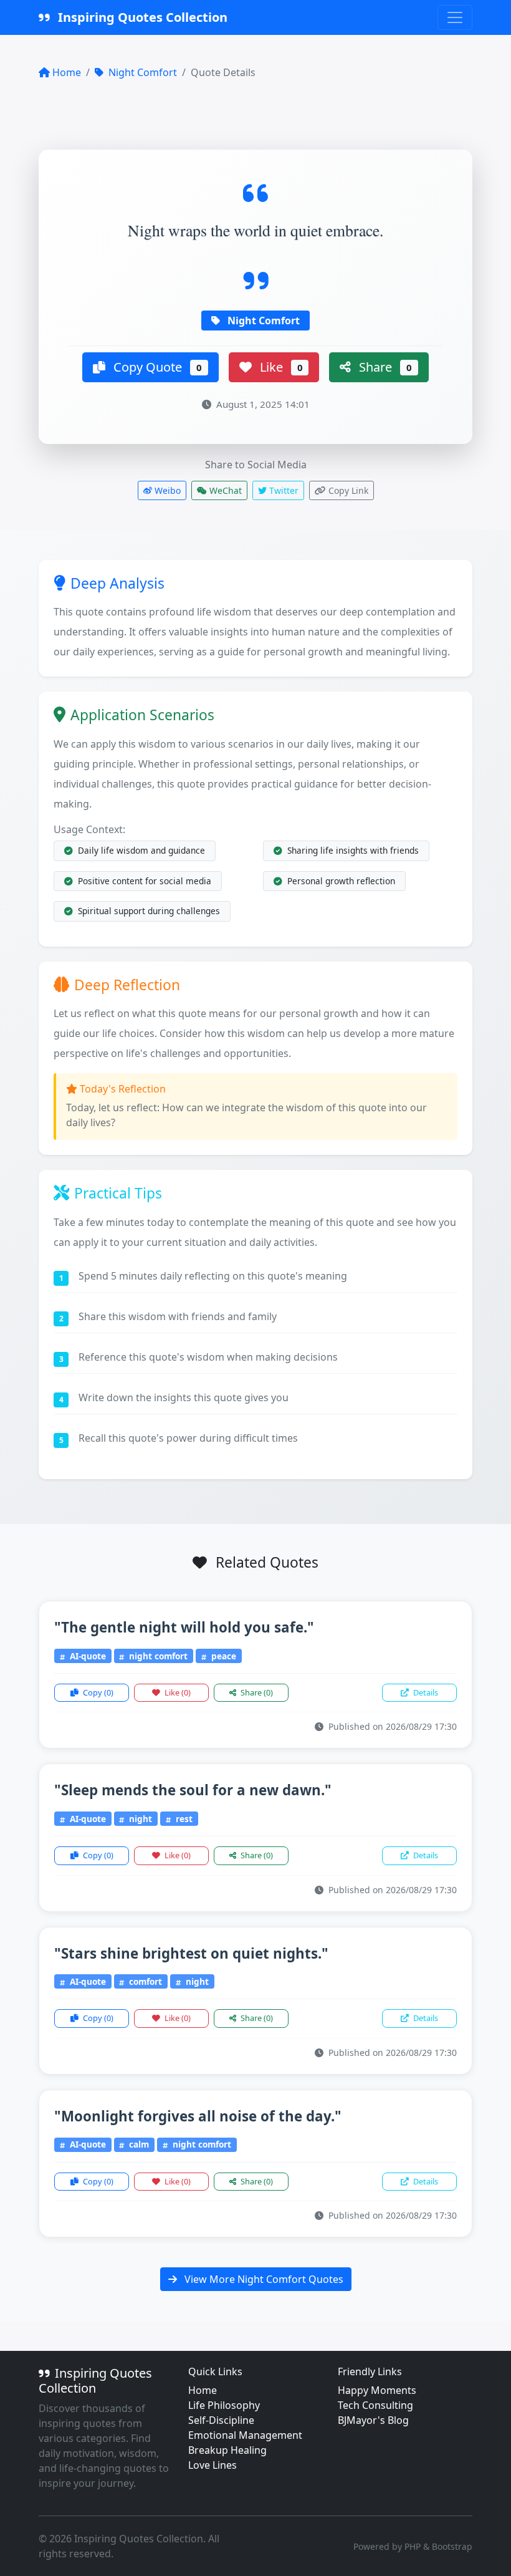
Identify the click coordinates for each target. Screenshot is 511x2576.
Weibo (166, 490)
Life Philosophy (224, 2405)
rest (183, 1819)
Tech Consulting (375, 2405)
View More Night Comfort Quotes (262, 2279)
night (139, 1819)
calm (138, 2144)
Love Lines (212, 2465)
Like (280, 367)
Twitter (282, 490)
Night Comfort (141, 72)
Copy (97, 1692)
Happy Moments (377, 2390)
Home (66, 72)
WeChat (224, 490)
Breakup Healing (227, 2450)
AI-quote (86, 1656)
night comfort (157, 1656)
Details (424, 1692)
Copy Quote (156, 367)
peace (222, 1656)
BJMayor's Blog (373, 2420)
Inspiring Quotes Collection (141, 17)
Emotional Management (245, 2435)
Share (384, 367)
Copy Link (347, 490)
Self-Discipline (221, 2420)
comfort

• [Your objective] The line containing "Details (424, 1692)" and each line after it through the end of the listing above must be printed exactly, with nothing added.

• [Response to the exercise]
Details (424, 1692)
Copy Quote (156, 367)
peace (222, 1656)
BJMayor's Blog (373, 2420)
Inspiring Quotes Collection (141, 17)
Emotional Management (245, 2435)
Share (384, 367)
Copy Link (347, 490)
Self-Discipline (221, 2420)
comfort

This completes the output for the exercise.